EXCERPT >>
[Start]

The Public Administration and Constitutional Affairs Select Committee, formerly the Public Administration Select Committee, is a select committee appointed by the British House of Commons to examine the reports of the Parliamentary and Health Service Ombudsman, and to consider matters relating to the quality and standards of administration provided by civil service departments, and other matters relating to the civil service, mostly for England and Wales, and constitutional affairs.

It is the principal select committee to which Cabinet Office ministers are accountable and thus handles pre appointment and accountability hearings for independent officers, with an independent civil society or cross departmental role, such as the First Civil Service Commissioner, the chair of the UK Statistics Authority and the chair of the Charity Commission.

The committee chooses its own subjects of inquiry, within its overall terms of reference; however, it seeks evidence from a wide variety of individuals and groups with relevant interests and experience. The members of the committee are drawn from the three largest political parties, and the committee itself mainly publishes its results through reports and making its recommendations known to the government.

Membership
As of  , the committee's chair is William Wragg, after being elected in January 2020, defeating fellow Conservative MP David Jones by 335 to 183 votes. The members of the select committee are:

Changes 2019-present

2017–2019 Parliament
The election of the chair took place on 12 July 2017, with the members of the committee being announced on 11 September 2017.

[End]

DATA EXCERPT >>
[Start]

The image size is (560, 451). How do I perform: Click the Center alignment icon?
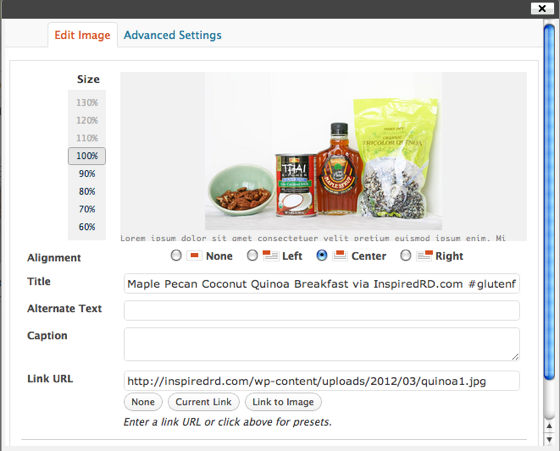pos(340,255)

[End]

THE TASKS >>
1. Please reproduce the text on the Commons select committee from "The committee chooses" up to and including "11 September 2017.".
2. Write the next part of the text on the Commons select committee, picking up after its final sentence.

RESPONSES FOR EACH TASK >>
1.
The committee chooses its own subjects of inquiry, within its overall terms of reference; however, it seeks evidence from a wide variety of individuals and groups with relevant interests and experience. The members of the committee are drawn from the three largest political parties, and the committee itself mainly publishes its results through reports and making its recommendations known to the government.

Membership
As of  , the committee's chair is William Wragg, after being elected in January 2020, defeating fellow Conservative MP David Jones by 335 to 183 votes. The members of the select committee are:

Changes 2019-present

2017–2019 Parliament
The election of the chair took place on 12 July 2017, with the members of the committee being announced on 11 September 2017.

2.
Changes 2017-2019

2015–2017 Parliament
The election of the chair took place on 18 June 2015, with the members of the committee being announced on 6 July 2015.

Changes 2015-2017

2010-2015 Parliament
The election of the chair took place on 10 June 2010, with the members of the committee being announced on 12 July 2010.

Changes 2010-2015

Reports
A March 2004 report considered the prerogative powers of Ministers.

A major report published in July 2011 addressed procurement of Information Technology by the government and found there was an over-reliance "on a small 'oligopoly' of large suppliers", which some witnesses before the Committee had described as a 'cartel'. An independent comment given prominence in the report described the UK as "a world leader in ineffective IT schemes for government". The Office of Fair Trading investigated but did not find sufficient evidence either to confirm that suppliers had been acting in breach of competition law, or to exonerate them. The government welcomed "the Committee's interest in and support for government Information and Communication Technology" and in response noted in particular that the government was "in the process of breaking the contractual lock-in which places the majority of ICT business with a small group of major systems integrators", and "working to improve the quality of its ICT management information".

Reports published in 2021 include The role and status of the Prime Minister’s Office, published in June 2021.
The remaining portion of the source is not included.